_Set exercise_: Return the lines below from the one containing "Click the Crystal Palace eagle crest" through the end, keeping them identical and leaving out the pictures.

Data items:
····················

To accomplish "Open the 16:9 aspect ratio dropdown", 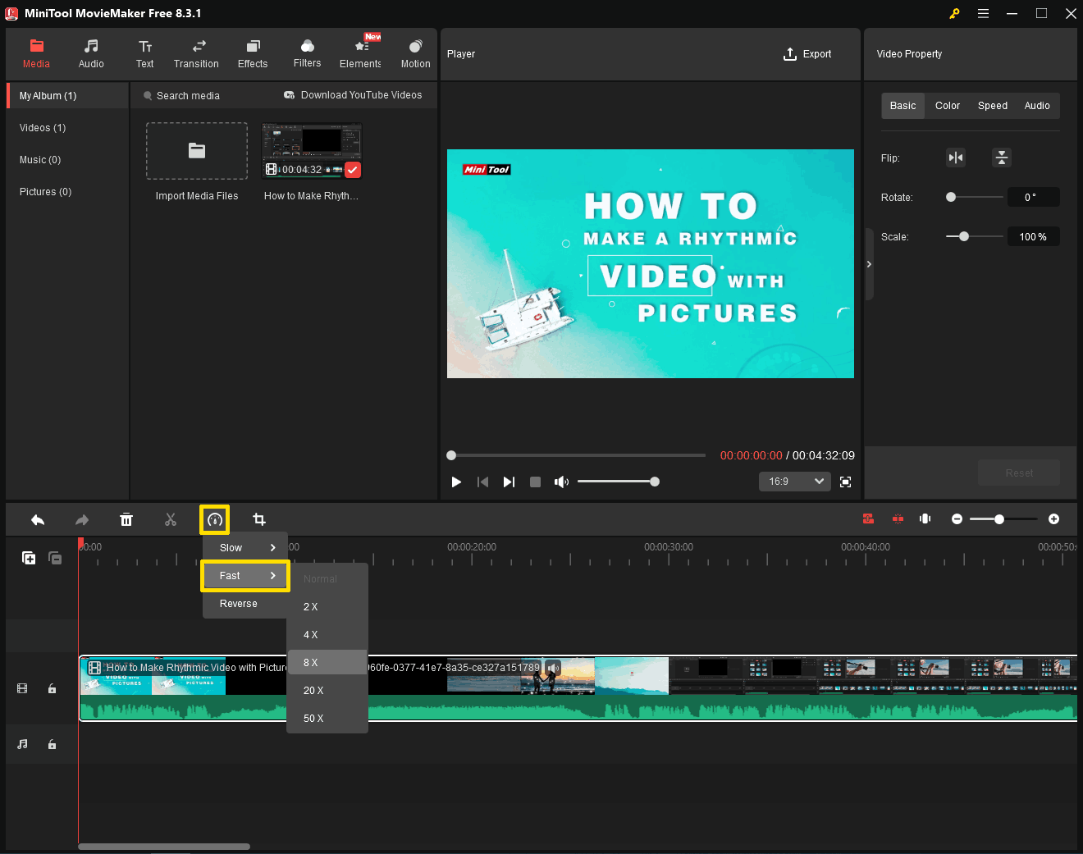I will point(793,482).
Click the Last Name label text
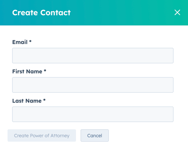The height and width of the screenshot is (149, 188). 27,101

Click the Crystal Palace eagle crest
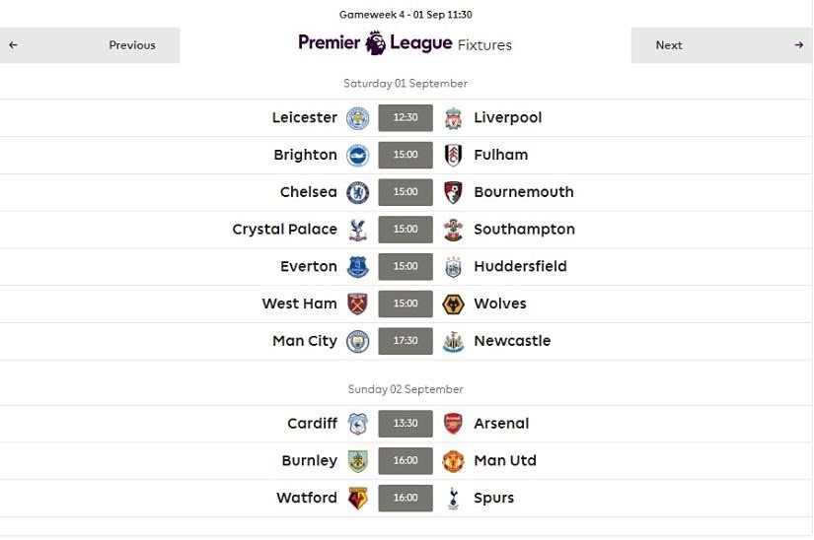pyautogui.click(x=357, y=230)
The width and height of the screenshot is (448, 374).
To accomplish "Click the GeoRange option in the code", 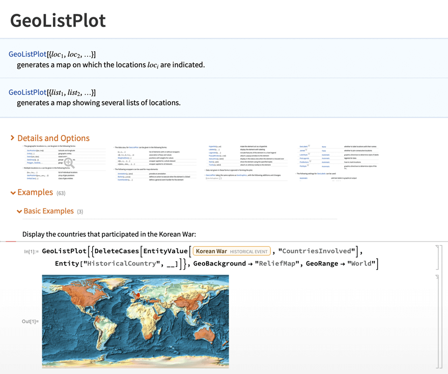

····················

_Reply_:
Click the Crystal Palace eagle crest
pyautogui.click(x=357, y=230)
The width and height of the screenshot is (448, 374).
To accomplish "Click the GeoRange option in the code", 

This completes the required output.